Electronic – Multiplexed Display

It looks OK, but the resistors should go on the cathode side. With the resistors on the anode side your display will change in brightness depending on the number of LEDs which are on. A "1" will appear brighter than an "8".

Also keep in mind that the TLC59213 is a registered device: you'll have to latch the data on the inputs to the actual driver with a positive pulse on the CLK input.

I've marked the ULN2003A as optional. If your microcontroller's I/O ports can sink 20 mA (typical for a LED display) then you don't need it. If the LEDs need more you'll probably need the ULN2003A; 20 mA is the limit for most microcontrollers. But check if the total power sink for the device isn't exceeded.

I just wonder why you would use the TLC59213? The latch requires another I/O pin, and you can do what you need from it with just 3 PNP transistors and 3 resistors. That would be a much cheaper solution.

edit re your comment
The Sziklai pair works like a Darlington: current gain is the product of the two transistors' separate current gains, and therefore can be very high. But you probably won't need that. I'm still supposing you have 20 mA LEDs/displays. Then the Port B current is 20 mA per pin. (The four indicator LEDs should be multiplexed, just like the displays, so the sequence is display 1, display 2, indicators, display 1, etc.) It you can't drive that directly (further down more about that) a simple transistor will give you enough gain to get the 20 mA.

For the high side you'll have to drive maximum 7 LEDs simultaneously, at 20 mA that's 140 mA. Many general purpose PNPs will have hFEs of 100 and higher, so a 5 mA base current will be sufficient. Also here no Sziklai or Darlington required.

But there's the 12 V! Means you can't drive the PNP directly from a microcontroller's I/O pin: with the output low there's not a problem, but a high will still drive the transistor, and if you switch to high-impedance input you will have the 12 V on that input, which is, er, very bad!

This is a typical circuit to solve this. It's a bit more involved and for a 12 V supply the TLC59213 may be the better solution. When I mentioned the discrete alternative I was thinking about a 5 V supply. Let me explain it anyway.

Q1 drives 1 display, of which two LEDs are shown. To activate Q1 you place a high level at Q2's base. 5 V input will result in about 1 mA of base current.
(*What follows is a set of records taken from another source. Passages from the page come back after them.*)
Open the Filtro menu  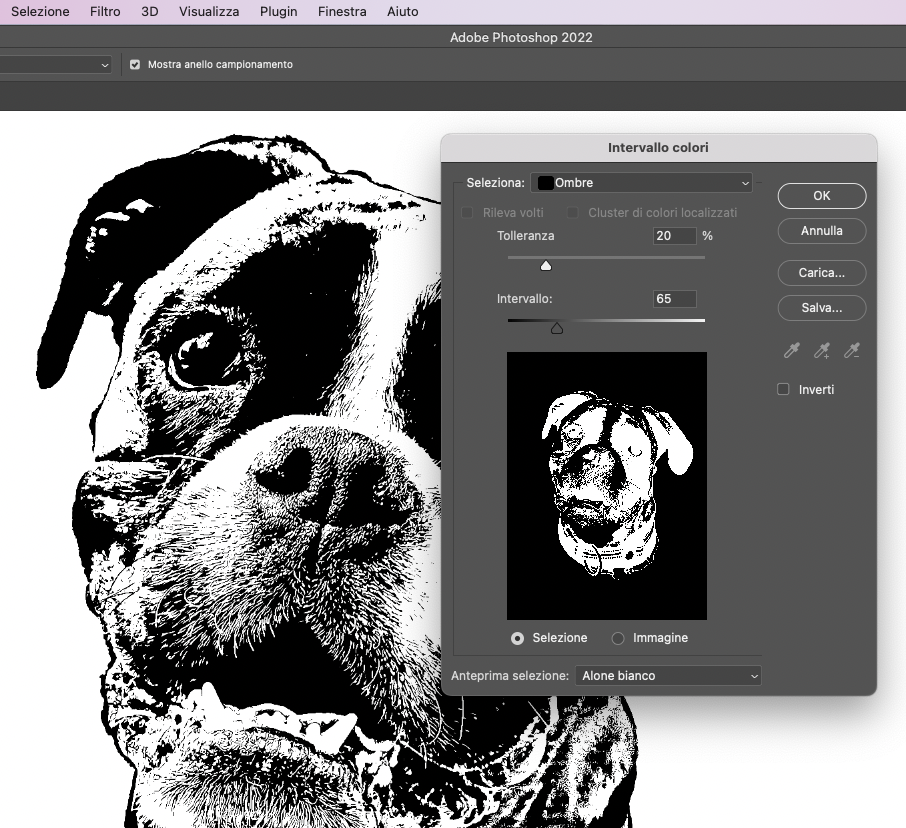[105, 11]
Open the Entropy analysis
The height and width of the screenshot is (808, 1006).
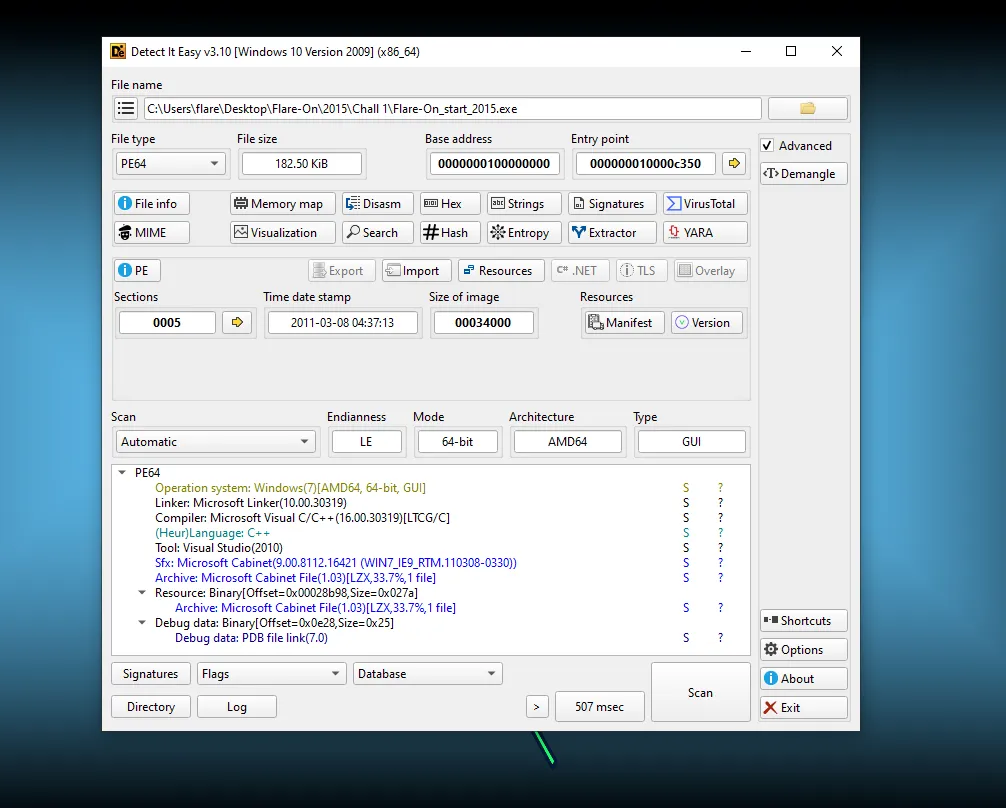click(x=519, y=232)
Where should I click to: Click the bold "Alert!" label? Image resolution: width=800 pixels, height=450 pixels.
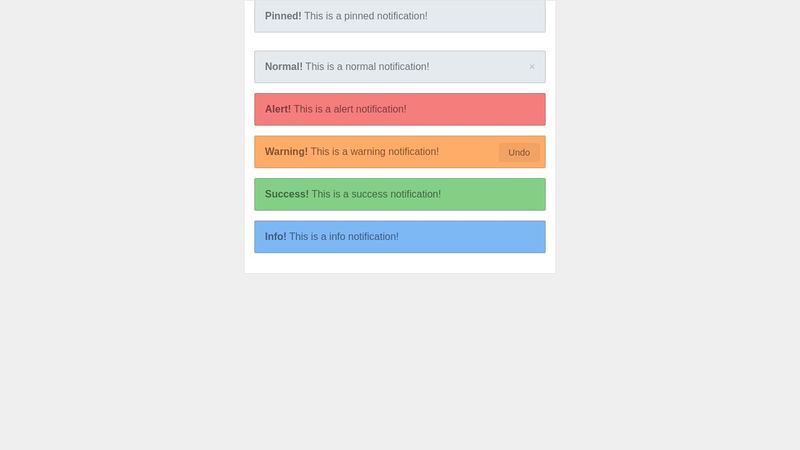278,109
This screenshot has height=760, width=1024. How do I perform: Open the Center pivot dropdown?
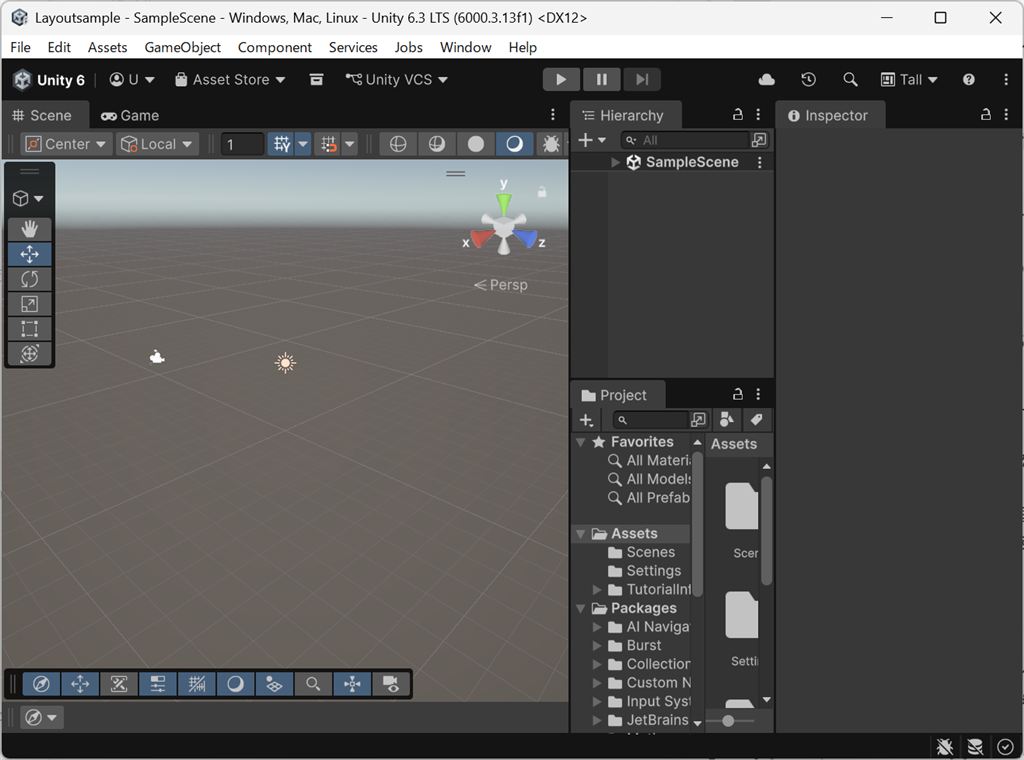64,144
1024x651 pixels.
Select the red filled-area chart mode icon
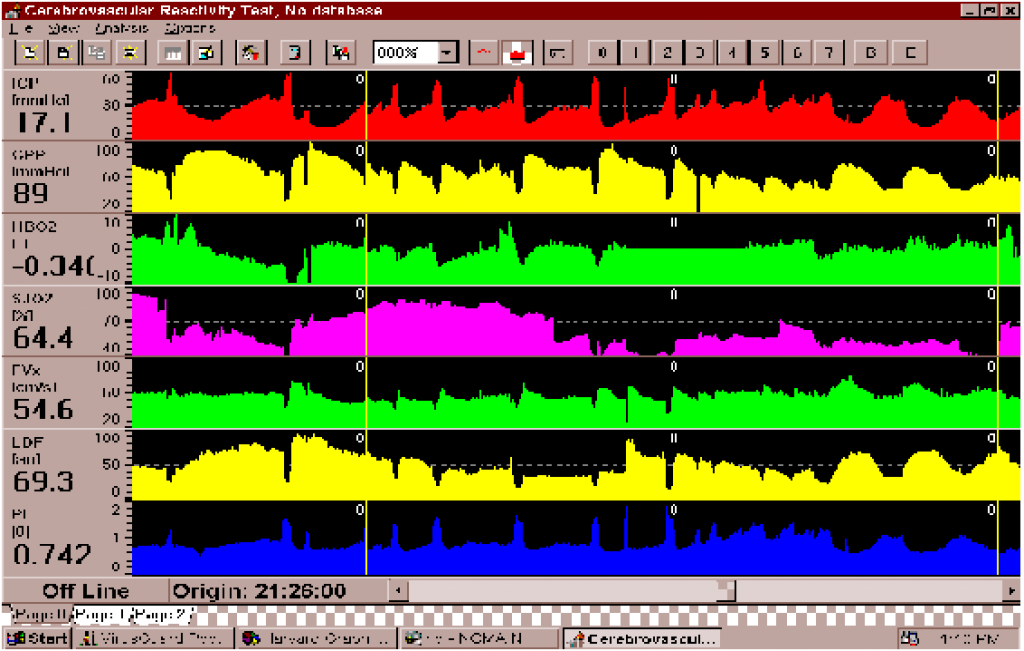(517, 53)
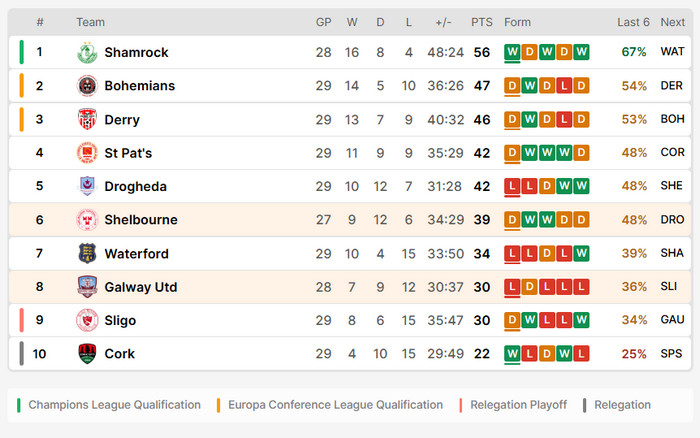
Task: Click the Relegation Playoff legend marker
Action: point(460,405)
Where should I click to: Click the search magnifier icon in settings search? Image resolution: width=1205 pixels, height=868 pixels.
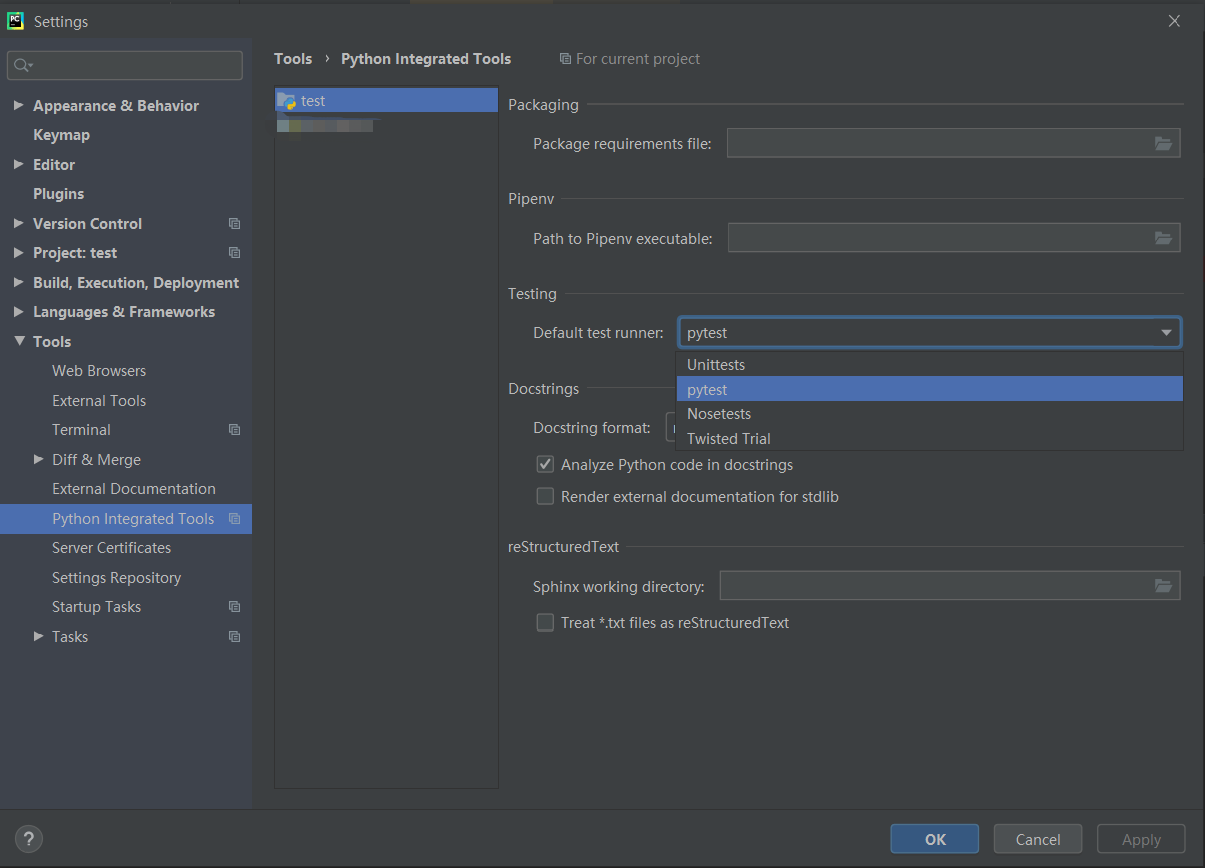[23, 66]
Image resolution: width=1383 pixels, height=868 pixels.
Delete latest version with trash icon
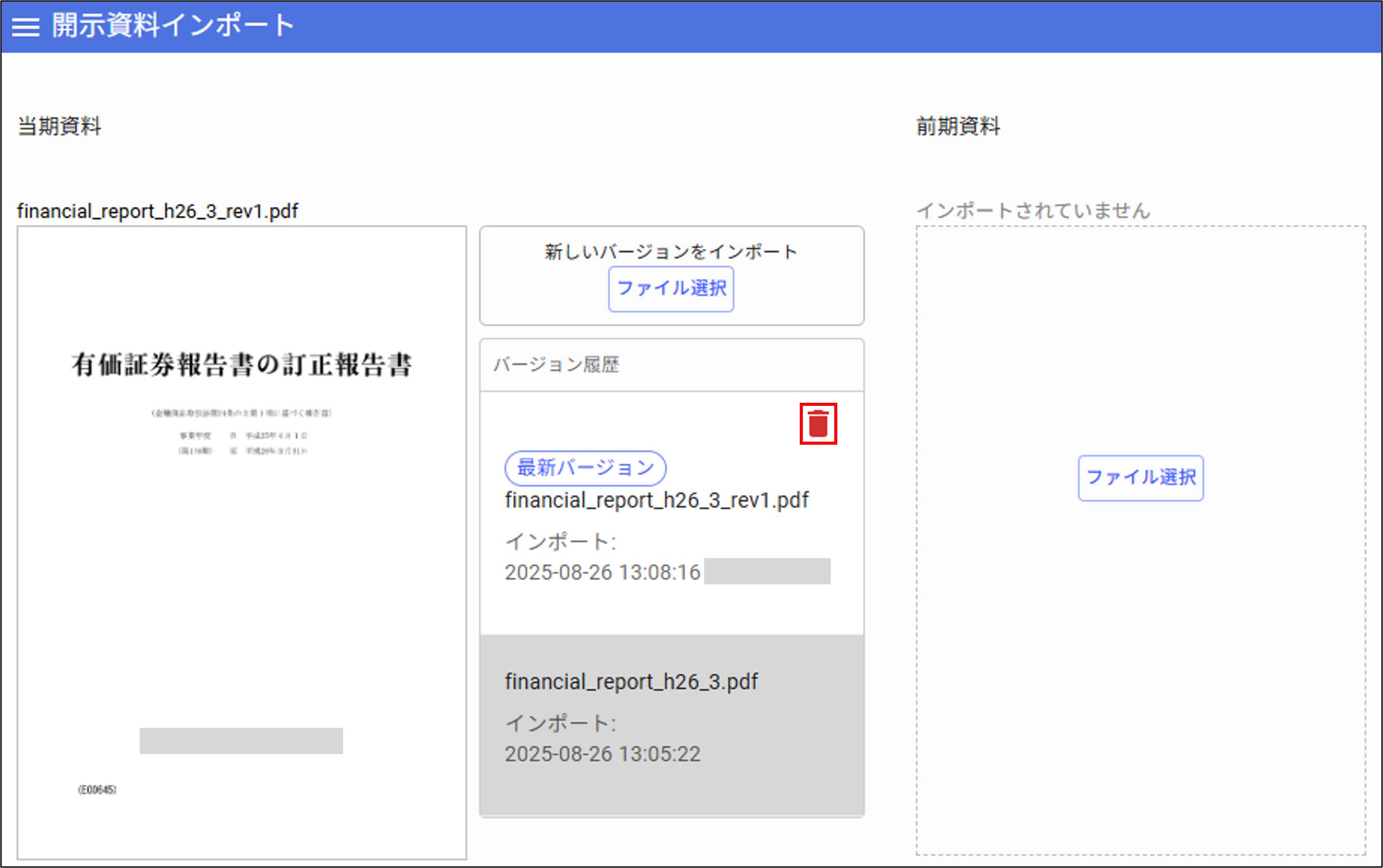click(818, 424)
A typical NPN general purpose transistor like the BC547A will have an hFE of minimum 100, then the collector current would be 100 mA if there wasn't resistor R2. Q1's base will be at 11.3 V and R2 will limit the base current to about 5.5 mA. A BC327 has an hFE of minimum 100, so will be able to drive the required 140 mA.

What's R1 for? If Q2 is off it may draw a small leakage current, though especially at higher temperatures this can be a couple of µA. Without R1 these would flow out of Q1's base, and cause several tenths of mA through the LEDs, which may glow lightly despite being off. R1 will take care of the leakage current. Currents below 60 µA will cause a voltage drop across the resistor less than 600 mV, which is too low for the emitter-base junction to conduct, so all will flow through R1, none through Q1, and the LEDs will remain off.

You would need 3 times Q1, Q2, R1, R2 and R5, and for an 8-digit display even 8 of them. The TLC59213 costs 2.23 dollar at Digikey, so for 3 displays the discrete solution would probably still be cheaper.

With the 12 V supply you'll also need the open-collector ULN2003A driver: when off the PNP's leakage current will otherwise cause 10 V to appear on the microcontroler's I/O pins.